What to do: Give back exactly the lines of the data below, starting with the line that has "Eisenkot says two-state" and going on through the line that has "UK: Expelling us".

** Opening Listed entries block **

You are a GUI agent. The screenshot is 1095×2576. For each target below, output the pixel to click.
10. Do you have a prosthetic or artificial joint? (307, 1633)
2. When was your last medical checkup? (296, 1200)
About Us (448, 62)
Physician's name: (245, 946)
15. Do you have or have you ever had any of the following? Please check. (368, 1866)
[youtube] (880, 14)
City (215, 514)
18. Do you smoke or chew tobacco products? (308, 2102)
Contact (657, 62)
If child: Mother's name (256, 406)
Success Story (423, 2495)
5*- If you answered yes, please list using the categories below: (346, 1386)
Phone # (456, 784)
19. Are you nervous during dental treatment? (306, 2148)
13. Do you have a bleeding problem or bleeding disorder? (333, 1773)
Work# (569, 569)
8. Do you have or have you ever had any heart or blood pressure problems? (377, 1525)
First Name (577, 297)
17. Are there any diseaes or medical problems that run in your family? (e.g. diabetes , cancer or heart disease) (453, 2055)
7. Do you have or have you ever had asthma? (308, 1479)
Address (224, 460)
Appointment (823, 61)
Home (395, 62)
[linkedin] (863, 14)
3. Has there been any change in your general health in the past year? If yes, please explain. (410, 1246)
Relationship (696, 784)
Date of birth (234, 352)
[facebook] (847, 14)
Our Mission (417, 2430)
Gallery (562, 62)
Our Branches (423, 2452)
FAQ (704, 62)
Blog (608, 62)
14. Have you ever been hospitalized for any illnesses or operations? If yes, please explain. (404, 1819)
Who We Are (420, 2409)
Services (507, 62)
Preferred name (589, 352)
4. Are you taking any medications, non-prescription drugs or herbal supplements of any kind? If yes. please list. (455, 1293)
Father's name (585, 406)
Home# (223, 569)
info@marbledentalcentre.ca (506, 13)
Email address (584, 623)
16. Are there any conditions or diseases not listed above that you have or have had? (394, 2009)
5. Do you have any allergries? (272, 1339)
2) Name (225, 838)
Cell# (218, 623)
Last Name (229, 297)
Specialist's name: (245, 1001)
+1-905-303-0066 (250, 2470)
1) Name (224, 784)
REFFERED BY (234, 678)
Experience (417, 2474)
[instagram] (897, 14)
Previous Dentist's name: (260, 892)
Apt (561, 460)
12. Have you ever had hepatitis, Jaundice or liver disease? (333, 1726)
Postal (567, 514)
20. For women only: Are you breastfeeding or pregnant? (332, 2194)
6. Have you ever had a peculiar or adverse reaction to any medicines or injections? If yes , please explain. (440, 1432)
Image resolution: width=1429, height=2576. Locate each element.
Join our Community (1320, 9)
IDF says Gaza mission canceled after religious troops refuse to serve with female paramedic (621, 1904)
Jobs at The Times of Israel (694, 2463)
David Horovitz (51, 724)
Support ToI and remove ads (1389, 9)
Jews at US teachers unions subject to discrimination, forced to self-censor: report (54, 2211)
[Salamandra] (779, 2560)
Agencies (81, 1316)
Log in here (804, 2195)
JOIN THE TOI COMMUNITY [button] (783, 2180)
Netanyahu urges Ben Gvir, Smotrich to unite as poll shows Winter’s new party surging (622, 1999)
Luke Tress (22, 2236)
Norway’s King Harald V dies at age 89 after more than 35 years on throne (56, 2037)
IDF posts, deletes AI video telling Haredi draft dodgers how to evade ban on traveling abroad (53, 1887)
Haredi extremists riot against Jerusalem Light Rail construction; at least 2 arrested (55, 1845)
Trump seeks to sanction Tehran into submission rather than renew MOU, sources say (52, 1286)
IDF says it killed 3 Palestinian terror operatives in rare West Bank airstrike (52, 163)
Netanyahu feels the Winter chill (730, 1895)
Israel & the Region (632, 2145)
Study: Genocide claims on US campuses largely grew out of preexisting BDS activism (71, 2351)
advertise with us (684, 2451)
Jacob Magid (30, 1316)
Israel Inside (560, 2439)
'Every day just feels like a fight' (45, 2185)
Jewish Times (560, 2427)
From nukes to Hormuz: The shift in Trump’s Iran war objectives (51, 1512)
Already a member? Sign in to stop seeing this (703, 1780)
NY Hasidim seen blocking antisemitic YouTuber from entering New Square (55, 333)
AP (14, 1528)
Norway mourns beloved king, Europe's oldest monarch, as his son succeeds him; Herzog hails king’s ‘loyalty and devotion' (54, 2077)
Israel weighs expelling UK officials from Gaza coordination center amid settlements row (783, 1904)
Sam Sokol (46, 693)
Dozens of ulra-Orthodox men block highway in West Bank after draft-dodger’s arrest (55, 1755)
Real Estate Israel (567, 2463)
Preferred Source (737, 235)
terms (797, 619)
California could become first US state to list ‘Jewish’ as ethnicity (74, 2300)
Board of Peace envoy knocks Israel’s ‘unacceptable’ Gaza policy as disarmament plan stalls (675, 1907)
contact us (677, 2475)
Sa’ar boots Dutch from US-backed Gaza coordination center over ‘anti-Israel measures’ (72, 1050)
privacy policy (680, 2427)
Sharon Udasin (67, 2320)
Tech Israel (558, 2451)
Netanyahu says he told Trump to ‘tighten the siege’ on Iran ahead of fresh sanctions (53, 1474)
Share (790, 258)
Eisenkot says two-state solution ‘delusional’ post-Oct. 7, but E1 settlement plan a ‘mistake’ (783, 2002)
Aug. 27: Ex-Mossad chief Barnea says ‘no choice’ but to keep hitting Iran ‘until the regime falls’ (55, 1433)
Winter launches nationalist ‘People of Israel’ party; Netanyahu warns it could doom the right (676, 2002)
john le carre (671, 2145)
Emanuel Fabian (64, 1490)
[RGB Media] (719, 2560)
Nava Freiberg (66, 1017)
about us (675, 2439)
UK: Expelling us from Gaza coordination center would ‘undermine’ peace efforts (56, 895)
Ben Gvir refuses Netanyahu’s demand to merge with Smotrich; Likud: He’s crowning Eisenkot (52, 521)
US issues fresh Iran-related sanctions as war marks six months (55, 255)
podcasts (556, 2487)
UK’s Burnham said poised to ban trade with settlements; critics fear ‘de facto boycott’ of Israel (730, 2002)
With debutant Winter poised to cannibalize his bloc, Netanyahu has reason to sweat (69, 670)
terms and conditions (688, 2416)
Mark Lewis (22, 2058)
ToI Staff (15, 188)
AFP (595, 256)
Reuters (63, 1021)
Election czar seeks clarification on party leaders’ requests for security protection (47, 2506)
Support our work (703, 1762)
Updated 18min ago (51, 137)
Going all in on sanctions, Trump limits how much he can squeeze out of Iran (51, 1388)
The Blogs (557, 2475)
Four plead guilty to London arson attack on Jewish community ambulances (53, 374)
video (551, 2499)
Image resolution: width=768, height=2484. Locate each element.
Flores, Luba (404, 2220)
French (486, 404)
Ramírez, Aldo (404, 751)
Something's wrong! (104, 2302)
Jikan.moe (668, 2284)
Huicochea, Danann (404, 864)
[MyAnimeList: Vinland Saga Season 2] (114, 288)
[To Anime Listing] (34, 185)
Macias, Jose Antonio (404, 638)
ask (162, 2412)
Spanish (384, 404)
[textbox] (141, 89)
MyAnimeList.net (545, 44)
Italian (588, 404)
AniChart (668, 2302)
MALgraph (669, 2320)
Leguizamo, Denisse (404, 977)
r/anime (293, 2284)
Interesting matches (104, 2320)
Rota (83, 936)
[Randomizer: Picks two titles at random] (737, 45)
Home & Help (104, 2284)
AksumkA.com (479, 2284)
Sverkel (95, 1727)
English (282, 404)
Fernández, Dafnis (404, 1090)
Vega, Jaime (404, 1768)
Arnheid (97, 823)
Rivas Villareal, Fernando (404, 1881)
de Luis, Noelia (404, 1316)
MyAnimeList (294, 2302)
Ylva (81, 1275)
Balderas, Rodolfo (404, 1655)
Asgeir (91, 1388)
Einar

** Closing Listed entries block **

Answer to the exercise:
Eisenkot says two-state solution ‘delusional’ post-Oct. 7, but E1 settlement plan a ‘mistake’ (783, 2002)
Aug. 27: Ex-Mossad chief Barnea says ‘no choice’ but to keep hitting Iran ‘until the regime falls’ (55, 1433)
Winter launches nationalist ‘People of Israel’ party; Netanyahu warns it could doom the right (676, 2002)
john le carre (671, 2145)
Emanuel Fabian (64, 1490)
[RGB Media] (719, 2560)
Nava Freiberg (66, 1017)
about us (675, 2439)
UK: Expelling us from Gaza coordination center would ‘undermine’ peace efforts (56, 895)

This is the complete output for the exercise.